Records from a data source
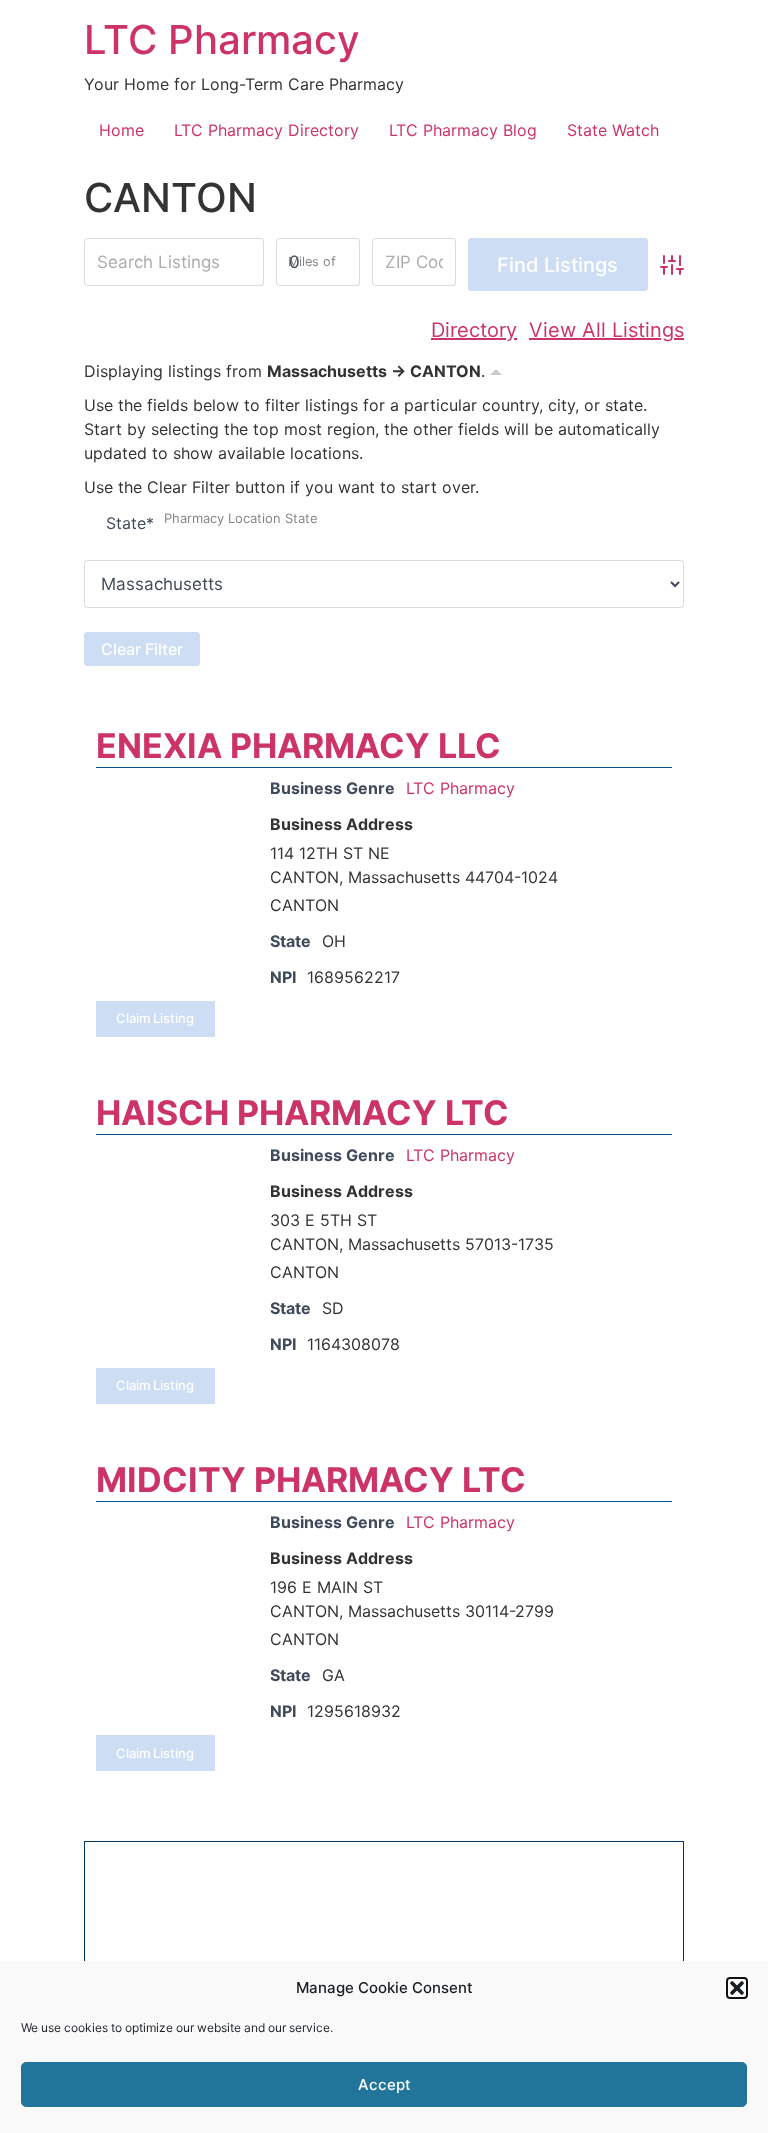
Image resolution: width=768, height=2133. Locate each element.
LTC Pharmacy (222, 39)
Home (121, 130)
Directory (474, 330)
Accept (384, 2084)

### Work item:
Output the records exactly as they appear, skipping any pictures.

### Problem solution:
Image resolution: width=768, height=2133. Locate each element.
LTC Pharmacy (222, 39)
Home (121, 130)
Directory (474, 330)
Accept (384, 2084)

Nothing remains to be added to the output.